▸ PAGE TEXT:

2. Whenever an IRQ fires we switch the task by changing the kernel stack pointer in the TSS and the current kernel esp, to the new task's kernel esp. (also storing the current stack top in the task state)
3. Since this new esp already contains the stuff necessary to do an IRET to this task we don't change anything else.
4. repeat 2-3 (this is oversimplified of course not taking priority / time slices, etc into account)

Thanks

nexos · Post by **nexos** » Thu Jun 25, 2020 5:27 am

The TSS simply contains the threads kernel stack, kernel ss, cs, ds, es, fs, and gs. When an IRQ or ISR occurs, then the CPU will do a hardware task switch. It will fetch those values from the TSS. Each time you switch tasks in software, you place that thread's kernel stack in the TSS. The TSS is per core. Each core has its own TSS. Hopefully this answers your questions.

thewrongchristian · Post by **thewrongchristian** » Thu Jun 25, 2020 10:25 am

nexos wrote:The TSS simply contains the threads kernel stack, kernel ss, cs, ds, es, fs, and gs. When an IRQ or ISR occurs, then the CPU will do a hardware task switch. It will fetch those values from the TSS. Each time you switch tasks in software, you place that thread's kernel stack in the TSS. The TSS is per core. Each core has its own TSS. Hopefully this answers your questions.

Careful, that's not quite right.

In an interrupt/trap gate, only the ss:esp is retrieved from the TSS (and then only for a privilege level change), cs:eip comes from the interrupt/trap gate, and ds, es, fs, gs are all untouched. The old cs, eip and eflags are stored on the kernel stack, and if a privilege level change occured, also the old ss and esp as well.

Else, if this interrupt specifies a task gate, then the existing CPU state is stored in the current TSS, and the task gate selects the new TSS from which to load the new state (including all the TSS state,) and stores a back pointer to the previous interrupted TSS in the new TSS. Useful for double fault handlers where the stack state can't be relied on. But hardware TSS based task switching is otherwise not useful nor a portable concept, so I think most stay away from it. This sounds more like what you're describing.

▸ DATA PROVIDED:
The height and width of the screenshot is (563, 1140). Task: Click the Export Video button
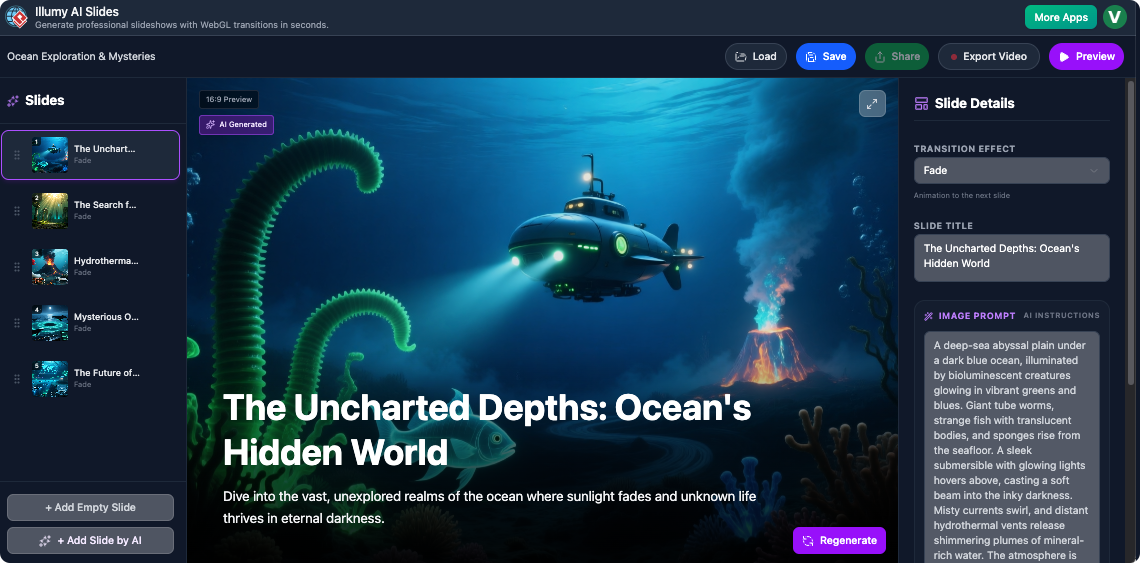pos(988,57)
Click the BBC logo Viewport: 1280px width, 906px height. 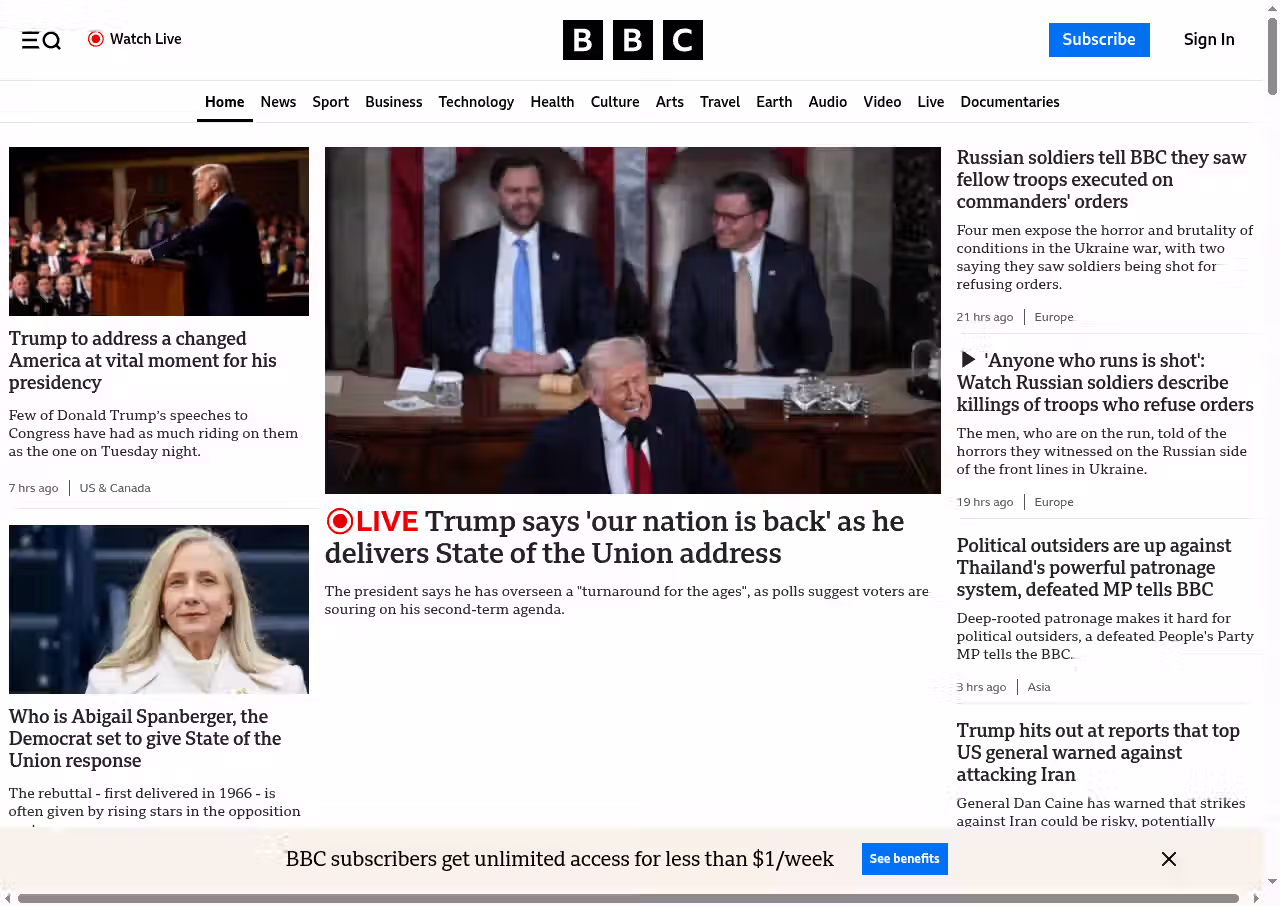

▸ WHAT YOU SHOULD DO: In the forum thread about the TSS, what is retrieved from the TSS when an interrupt/trap gate is used?

▸ RESPONSE BELOW: Only ss:esp is retrieved, and then only for a privilege level change.